在性能方面，Scala匹配表达式中的替代顺序是否重要? [英] Does the order of alternatives in a Scala match expression matter in terms of performance?

问题描述

尤其是在模式匹配和大小写类别方面.请考虑以下内容:

In particular with respect to pattern matching and case classes. Consider the following:

abstract class Expr
case class Var(name: String) extends Expr
case class Number(num: Double) extends Expr
case class UnOp(operator: String, arg: Expr) extends Expr
case class BinOp(operator: String, left: Expr, right: Expr) extends Expr

object Expr {
  def simplify(expr: Expr): Expr = expr match {
    // Some basic simplification rules...
    case UnOp("-", UnOp("-", e)) => simplify(e) // Double negation
    case BinOp("+", e, Number(0)) => simplify(e) // Adding zero
    case BinOp("-", e, Number(0)) => simplify(e) // Subtracting zero
    case BinOp("*", e, Number(1)) => simplify(e) // Multiplying by one
    case BinOp("*", e, Number(0)) => Number(0) // Multiplying by zero
    case _ => expr // Default, could not simplify given above rules
  }
}

给出任何示例调用，例如 simplify(UnOp(-"，UnOp(-"，UnOp(-"，UnOp(-"，Var("x"))))))))(这会导致 Var("x"))，匹配表达式中替代项的顺序对性能有影响吗?

Given any sample call, say, simplify(UnOp("-", UnOp("-", UnOp("-", UnOp("-", Var("x")))))) (which results in Var("x")), does the order of the alternatives in the match expression matter for performance?

旁注，一种相关的(我自己的观察):关于 simplify ，真正令我着迷的是它是一个递归函数，尽管与其他递归函数不同我已经写过/处理过了，为了避免提早终止，基本情况是倒数第二个.

Side note, kind of related (my own observation): One thing that really strikes me about simplify is that it is a recursive function, although unlike other recursive functions I've written / dealt with, the base case comes last in order to avoid terminating early.

推荐答案

理论上可以，因为匹配的测试是按顺序进行的.

Theoretically yes, because matching tests are done in order.

但是在实践中，差异可能并不明显.我已经使用Caliper和您的示例运行了微基准测试.我在 Var("x")前面加上了100'000 Unop s，以使其更大.

But in practice the difference can be unsignificant.

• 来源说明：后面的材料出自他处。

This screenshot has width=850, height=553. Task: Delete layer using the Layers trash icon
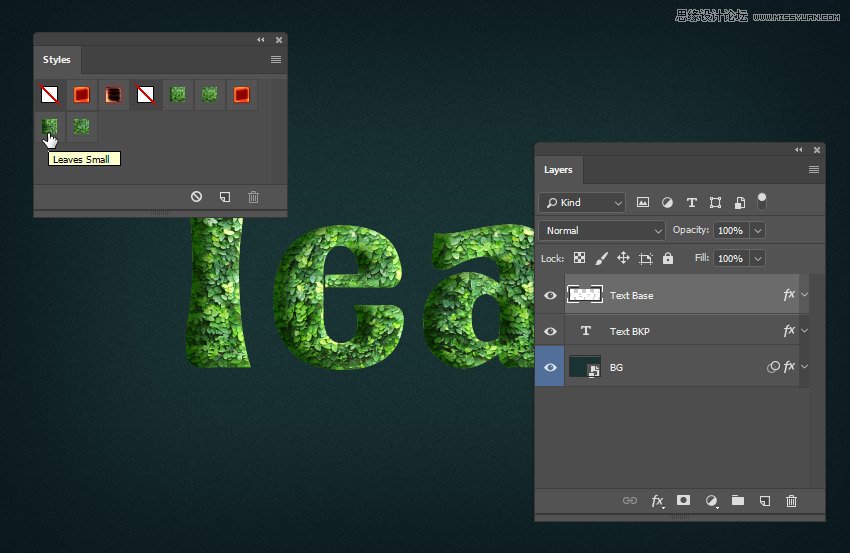pos(791,501)
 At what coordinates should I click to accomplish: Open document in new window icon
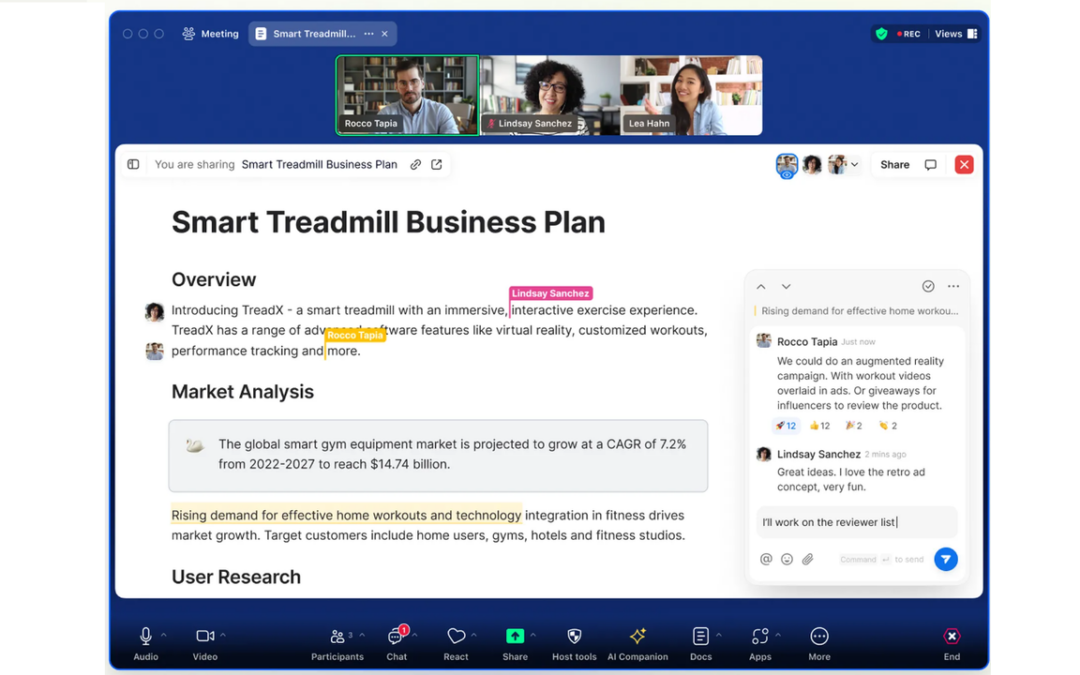click(437, 165)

I've run a micro-benchmark using Caliper and your example. I prefixed Var("x") with 100'000 Unops to make it bigger.

结果是:

[info]  0% Scenario{vm=java, trial=0, benchmark=ForFirst} 240395.82 ns; σ=998.55 ns @ 3 trials
[info] 50% Scenario{vm=java, trial=0, benchmark=ForLast} 251303.52 ns; σ=2342.60 ns @ 5 trials
[info] 
[info] benchmark  us linear runtime
[info]  ForFirst 240 ============================
[info]   ForLast 251 ==============================

在第一个测试中， UnOp 案例是第一个案例，在第二个测试中，它是最后一个案例(就在默认案例之前).

In first test, UnOp case is the first one, in second test its the last one (just before the default case).

如您所见，这并不重要(慢5％以下).也许那是一个大问题，顺序很重要，但它也可能是重构的候选.

As you can see, it does not really matter (less than 5% slower). Perhaps that, with a huge list of case the order matters, but it would also be a candidate for refactoring.

完整代码在这里: https://gist.github.com/1152232 (通过<一个href ="https://github.com/sirthias/scala-benchmarking-template" rel ="noreferrer"> scala-benchmarking-template ).

Full code is here: https://gist.github.com/1152232 (runs via scala-benchmarking-template).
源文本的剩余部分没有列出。